EXERCISE DESCRIPTION: Return each line exactly, from the one that has "Where should I click to: Clear" through the end of the entries, both ends included. Pictures do not belong.

--- MATERIAL FOR THE TASK Enclosed Below ---

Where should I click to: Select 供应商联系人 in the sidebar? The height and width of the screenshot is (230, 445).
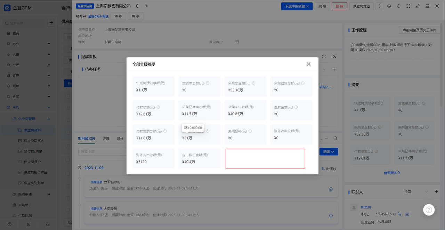point(34,141)
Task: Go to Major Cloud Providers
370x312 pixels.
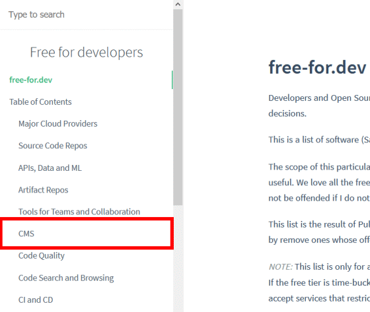Action: (x=58, y=124)
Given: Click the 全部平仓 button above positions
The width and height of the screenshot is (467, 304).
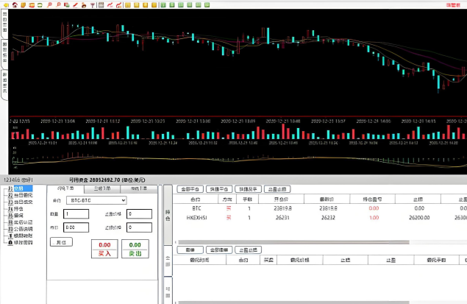Looking at the screenshot, I should [x=190, y=189].
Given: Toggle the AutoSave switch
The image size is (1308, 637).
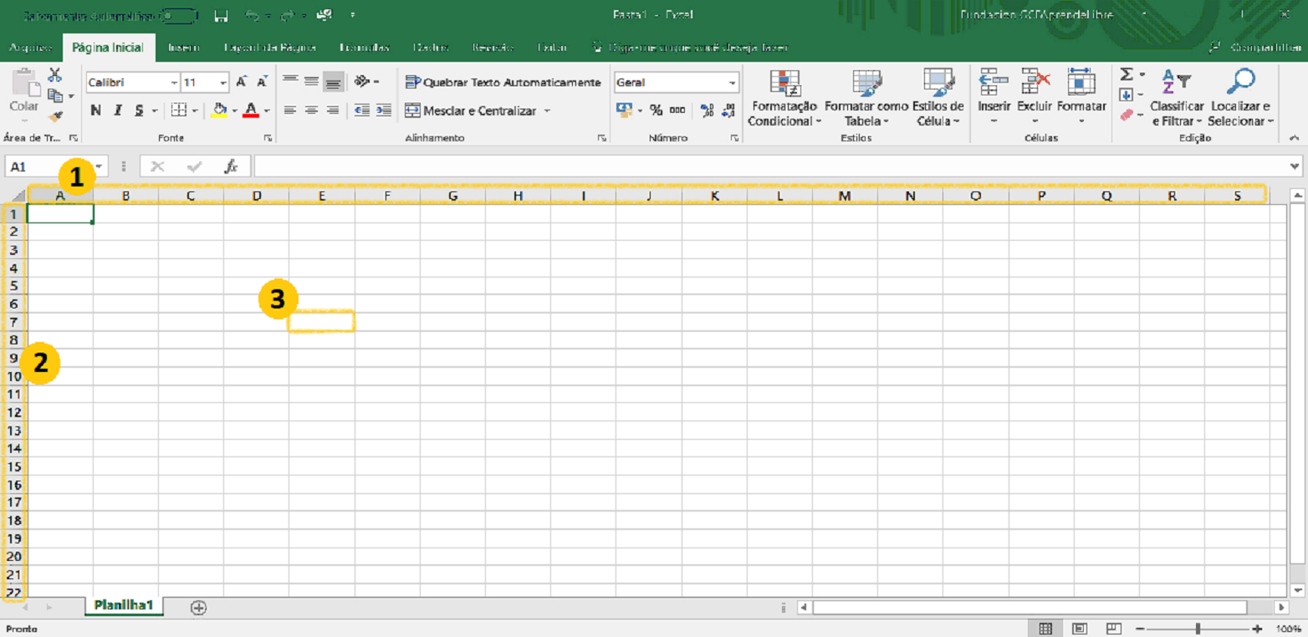Looking at the screenshot, I should click(x=179, y=15).
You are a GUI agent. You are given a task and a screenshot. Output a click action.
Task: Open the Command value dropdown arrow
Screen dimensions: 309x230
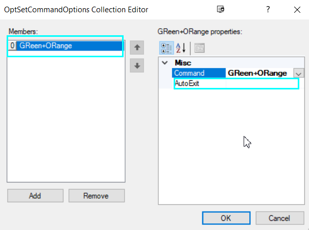(x=299, y=73)
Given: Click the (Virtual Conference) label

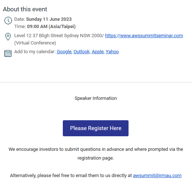Looking at the screenshot, I should pos(35,43).
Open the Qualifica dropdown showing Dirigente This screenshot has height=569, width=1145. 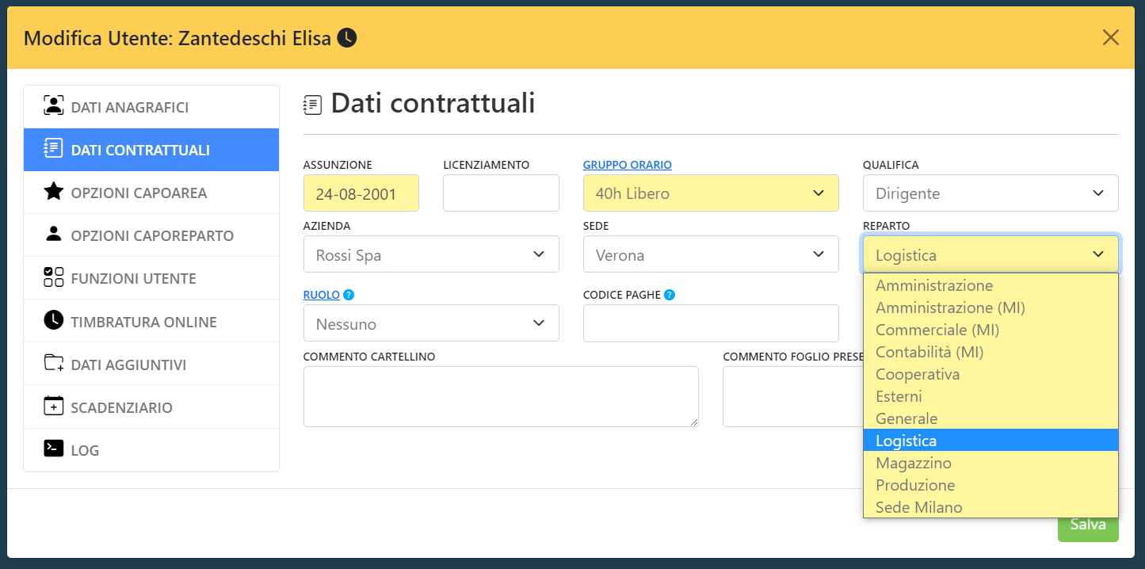pyautogui.click(x=990, y=193)
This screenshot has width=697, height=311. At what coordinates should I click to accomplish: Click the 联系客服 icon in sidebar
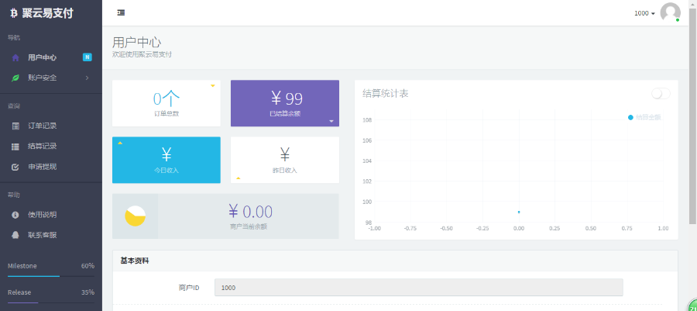click(x=15, y=235)
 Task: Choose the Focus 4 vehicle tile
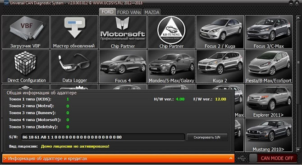click(123, 66)
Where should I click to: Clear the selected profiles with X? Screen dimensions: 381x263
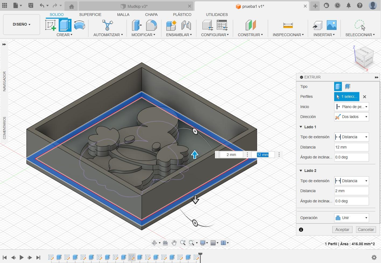pos(365,97)
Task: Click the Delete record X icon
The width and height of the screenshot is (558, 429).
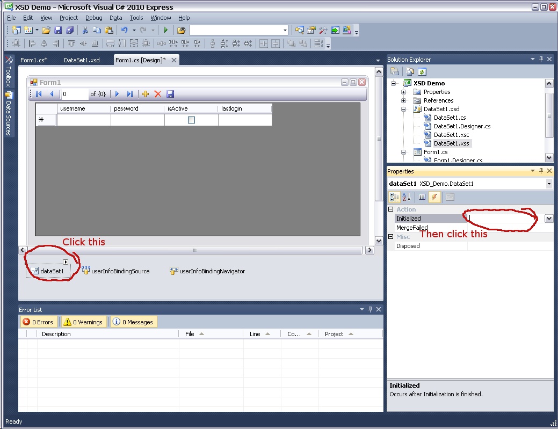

--- End of Enclosed MATERIAL FOR THE TASK ---

YOUR SOLUTION:
Where should I click to: Clear the selected profiles with X? Screen dimensions: 381x263
pos(365,97)
Task: Click the Delete record X icon
The width and height of the screenshot is (558, 429).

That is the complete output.